Senior Executive Engagement
I
have always felt that unless there is board level support in a top level
sponsorship deal, it is unlikely to succeed. Sponsorship often simply creates
the platform to promote a brand. That platform is created through the event or
initiative. However, the ability and desire of the brand itself to use that
platform creatively is what differentiates a poor sponsorship from a bad one. In
other words, the sponsorship agreement is where the relationship only begins. Dimension
Data’s Senior Executive has/had some cycling enthusiasts and clearly supported
the decision. This quite obviously galvanized others to innovate around the
concept and make a success of the partnership. There are other examples where
the board inherits a sponsorship from a previous leadership group, or changes
the direction of the company so that it no longer fits with the sponsorship
alignment. In those cases the sponsorship will inevitably not deliver.
Return on Investment
It
is often difficult to know what exactly is achieved through a sponsorship. Yes,
the relationship looks and feels good, gives brand exposure but it can be very
difficult to measure. Red Bulls F1 sponsorship cleverly positioned their energy
drink and the results could be measured in sales, I imagine, quite instantly.

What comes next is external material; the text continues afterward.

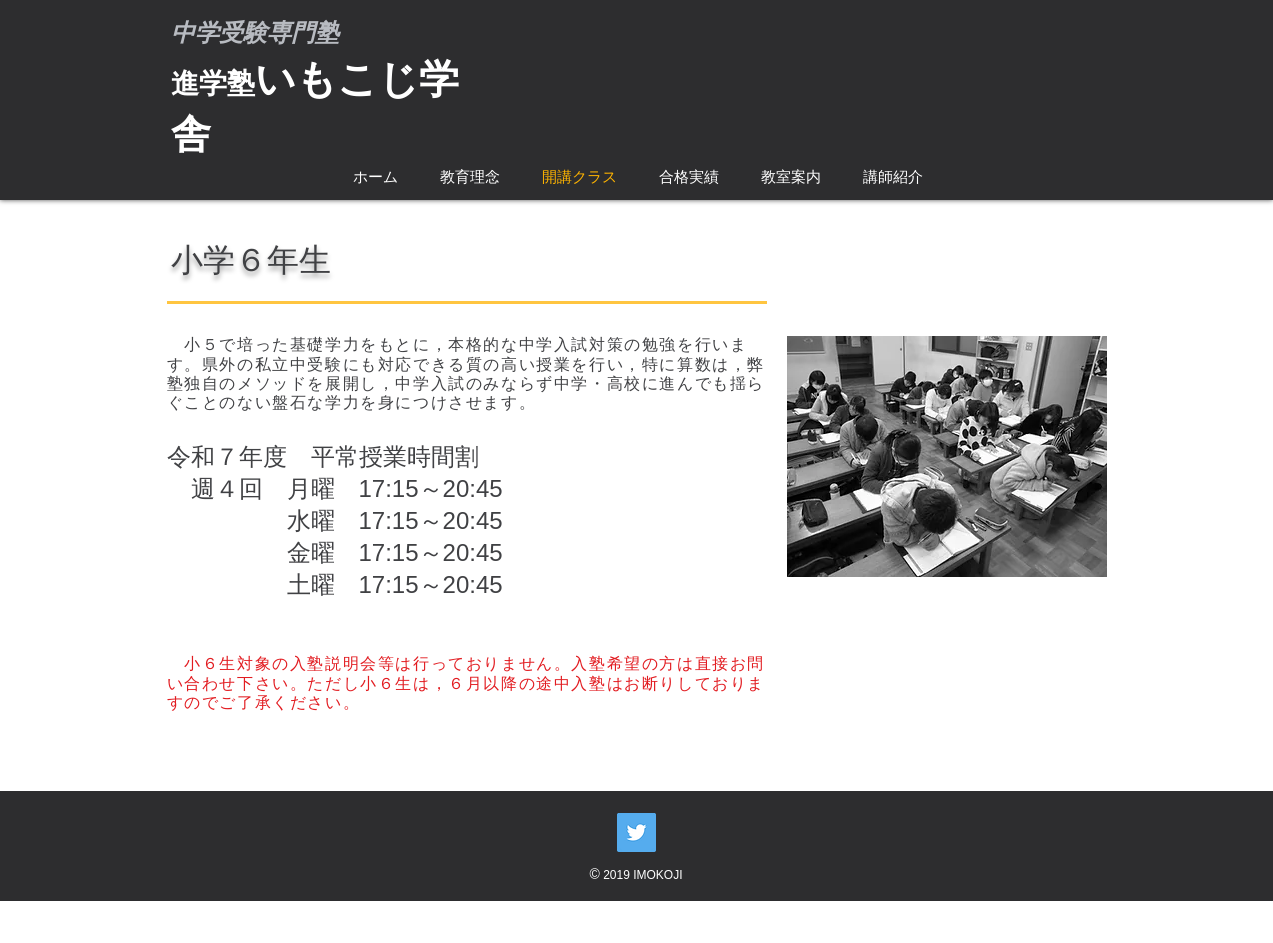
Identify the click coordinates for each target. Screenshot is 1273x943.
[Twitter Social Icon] (636, 832)
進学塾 (213, 83)
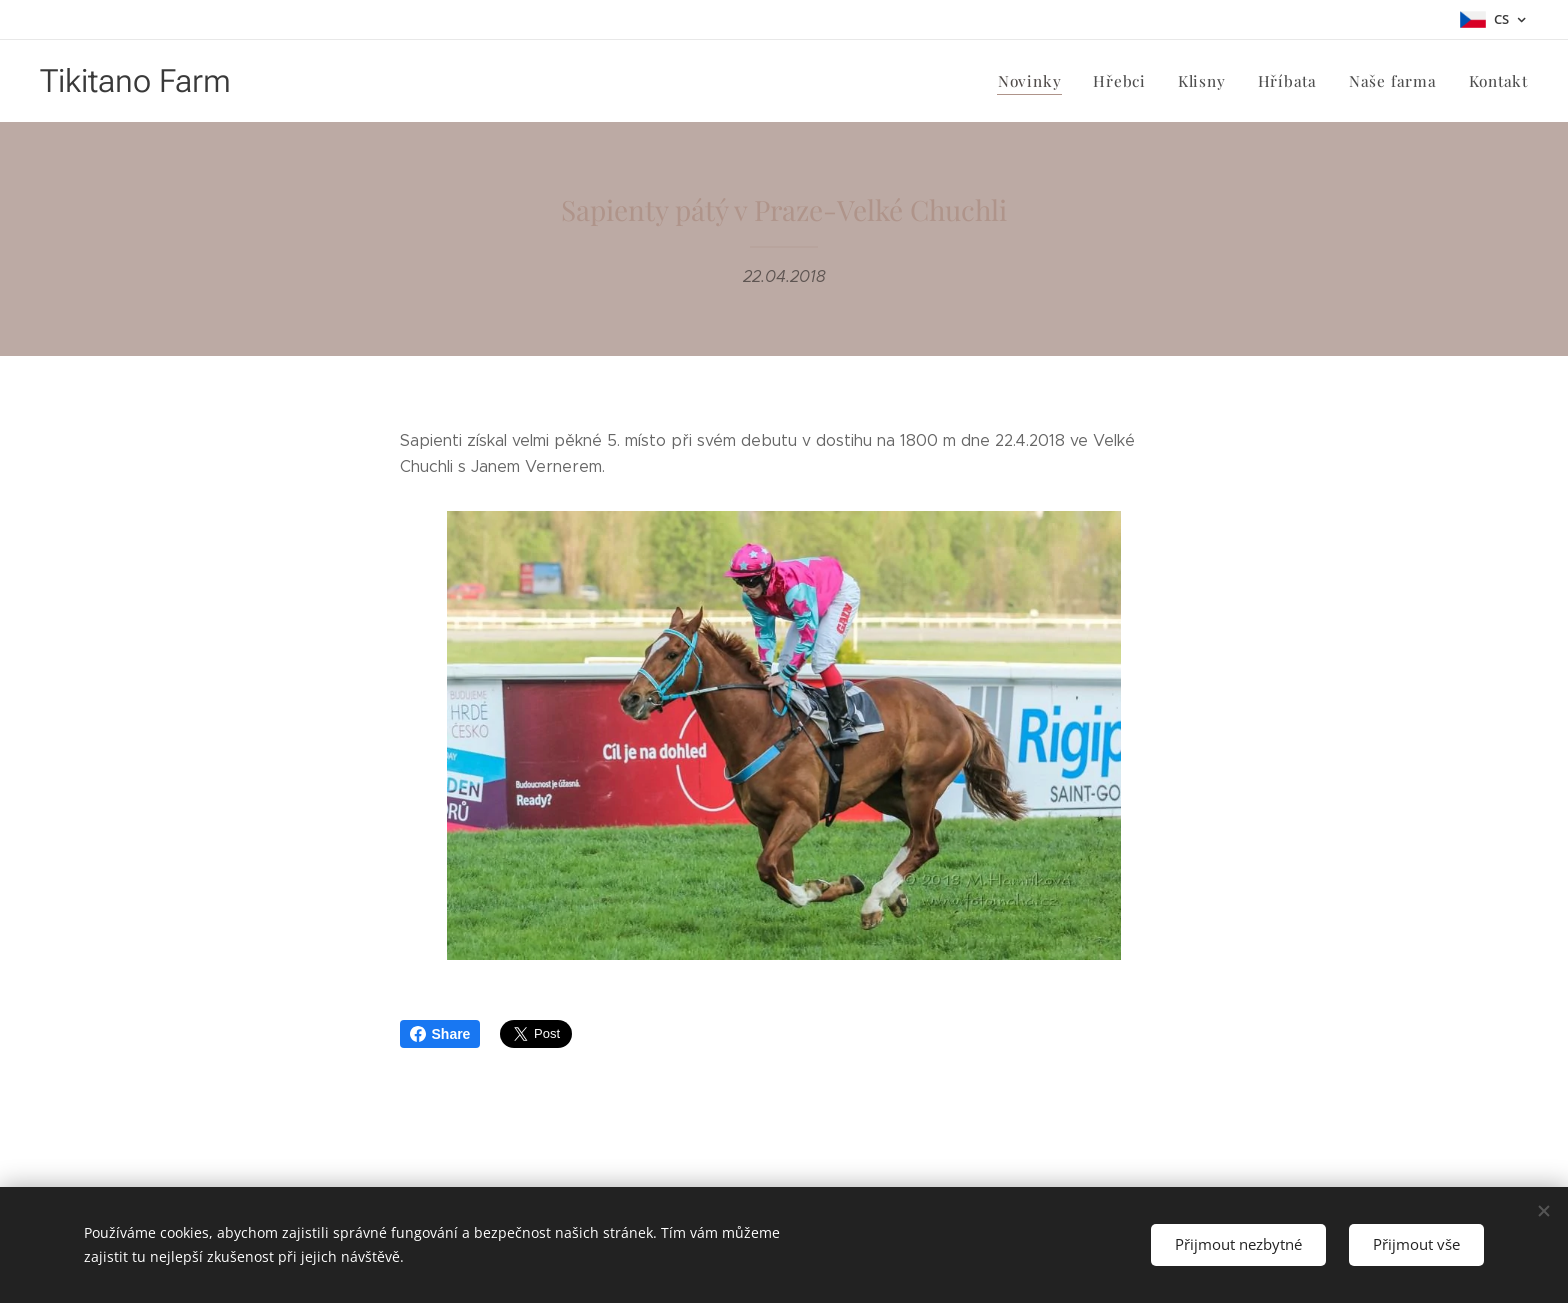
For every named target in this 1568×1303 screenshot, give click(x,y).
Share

For a technology service provider I suspect that the ROI is not as tangible. The
same would be the case if a law firm sponsored a golf event. However, discrete measurables
are becoming more available and increasingly useful as a gauge of the
effectiveness (or not) of a sponsorship. Social media activity, website traffic
monitoring, granular viewership information, social return on investment
algorithms and increasing access to benchmark norms and information make
sponsorship easier to track, assess and ultimately negotiate. In this instance,
the fact that Dimension Data are both sponsor and service provider must have
also made the ROI more attainable. In addition, the return is not just a
measure of sales return but brand positioning and awareness.
African
companies are no strangers to global sponsorships. The presentation provided a unique insight on what appears to be a very successful
and innovative partnership. Thanks to Greg Dillon for the invitation and to Price Forbes for their wonderful hospitality.